*WHAT YOU ARE ASKED TO DO*. Copy every line of the entries that has the string "This" in it.

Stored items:
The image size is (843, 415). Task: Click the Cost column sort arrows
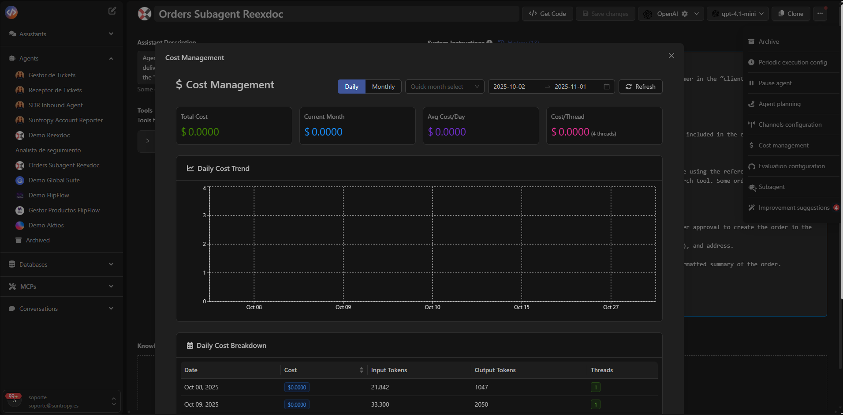tap(361, 370)
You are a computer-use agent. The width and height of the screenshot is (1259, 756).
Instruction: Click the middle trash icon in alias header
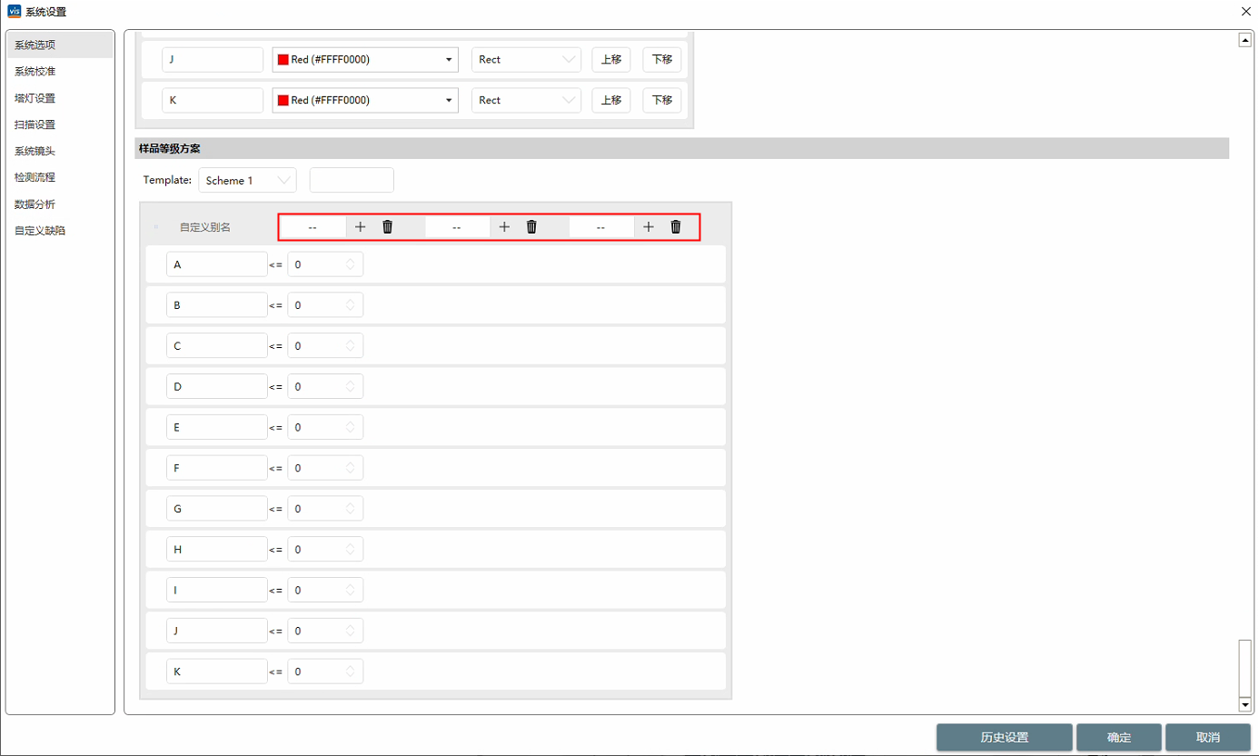click(531, 227)
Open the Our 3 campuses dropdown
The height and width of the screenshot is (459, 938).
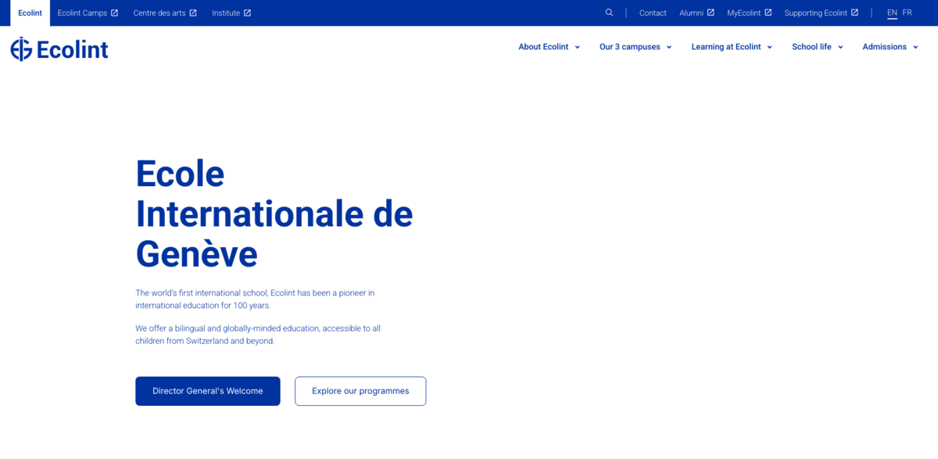click(x=635, y=47)
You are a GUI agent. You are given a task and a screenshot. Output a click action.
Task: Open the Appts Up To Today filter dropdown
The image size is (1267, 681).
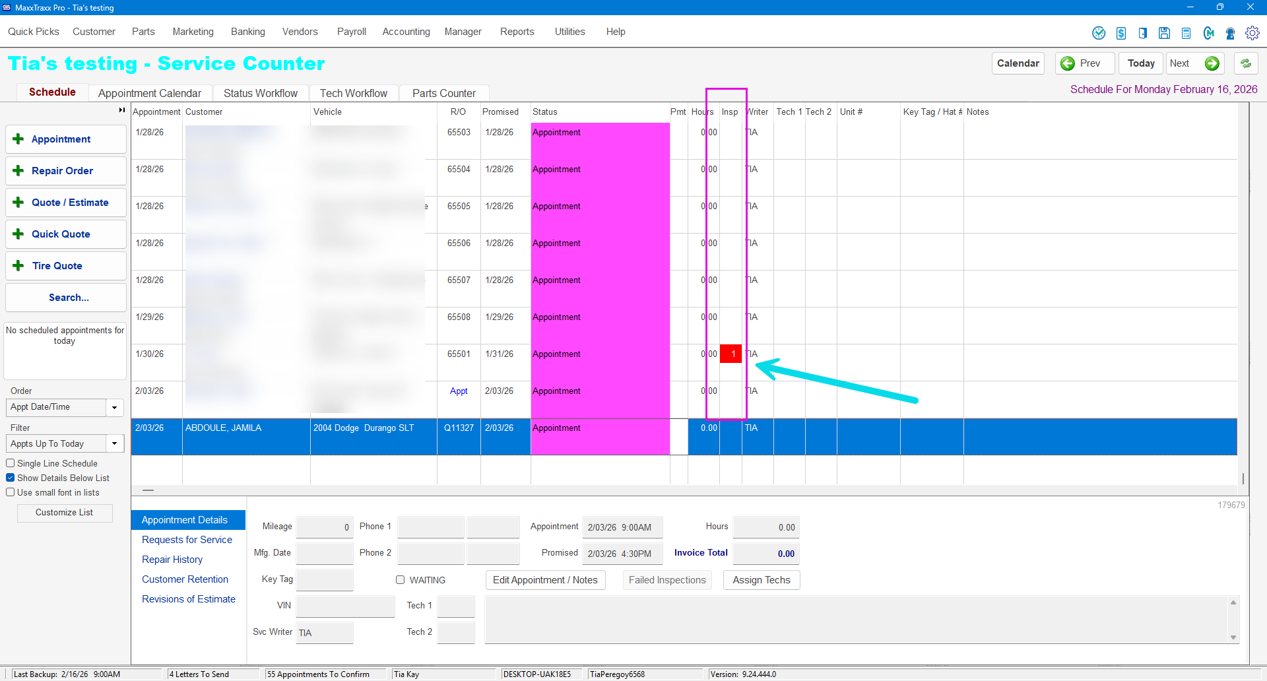114,444
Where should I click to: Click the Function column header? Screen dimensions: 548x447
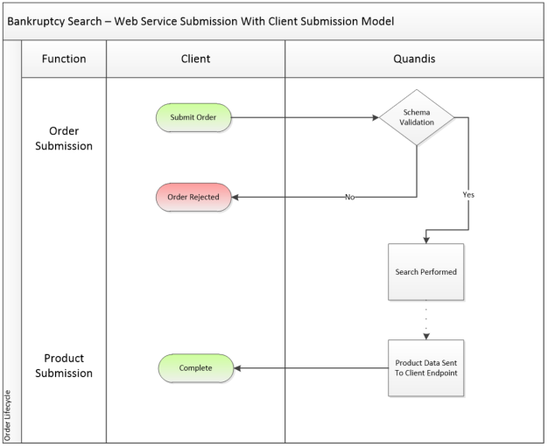point(64,59)
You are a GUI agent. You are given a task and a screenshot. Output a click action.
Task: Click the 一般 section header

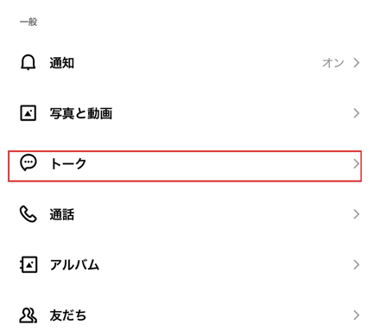pyautogui.click(x=28, y=22)
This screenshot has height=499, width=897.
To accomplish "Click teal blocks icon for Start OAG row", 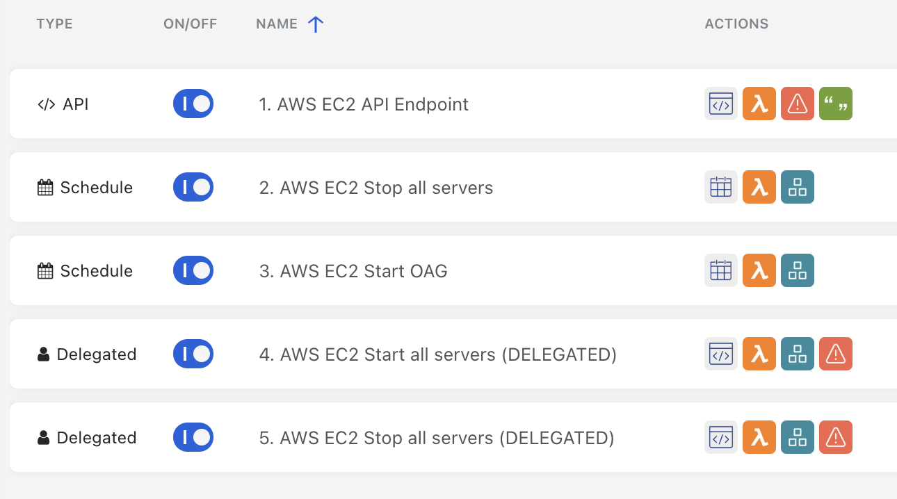I will (797, 271).
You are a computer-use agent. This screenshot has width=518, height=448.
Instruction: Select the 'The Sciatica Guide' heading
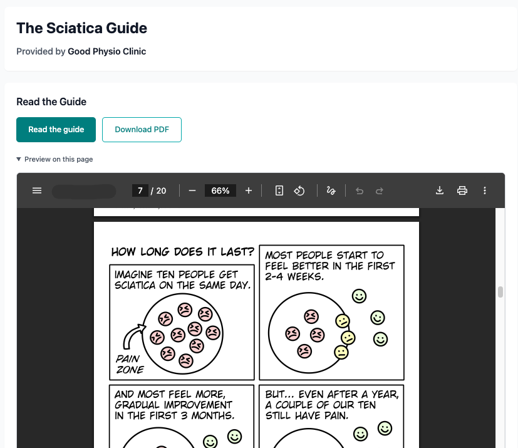click(x=81, y=28)
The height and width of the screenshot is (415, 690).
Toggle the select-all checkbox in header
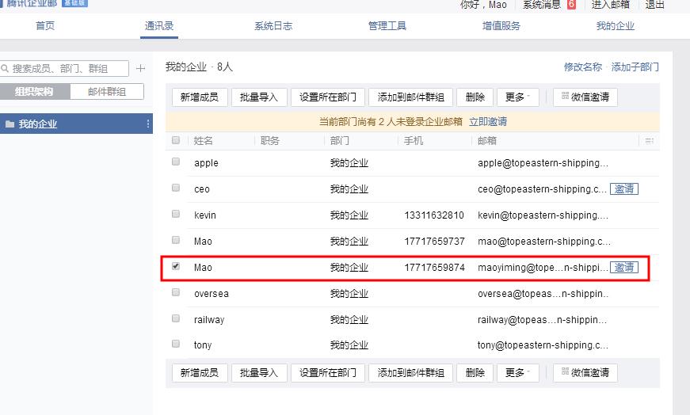[x=176, y=140]
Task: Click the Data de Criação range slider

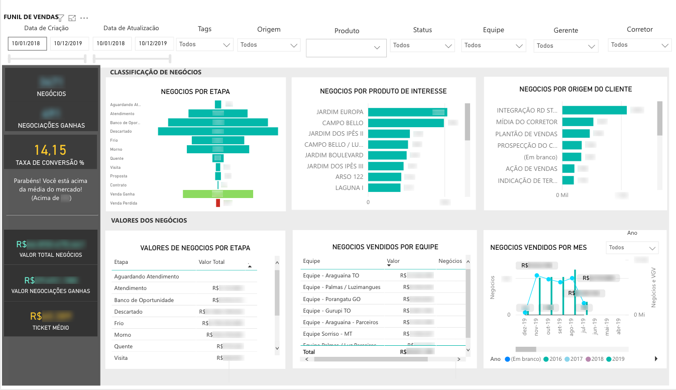Action: pyautogui.click(x=48, y=59)
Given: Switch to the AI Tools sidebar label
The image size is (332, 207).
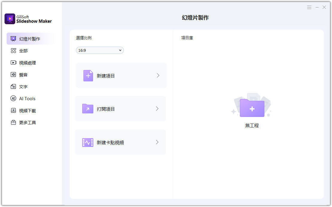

*EXERCISE RESPONSE*.
This screenshot has height=499, width=897.
You are a computer-use agent. This screenshot has width=518, height=448.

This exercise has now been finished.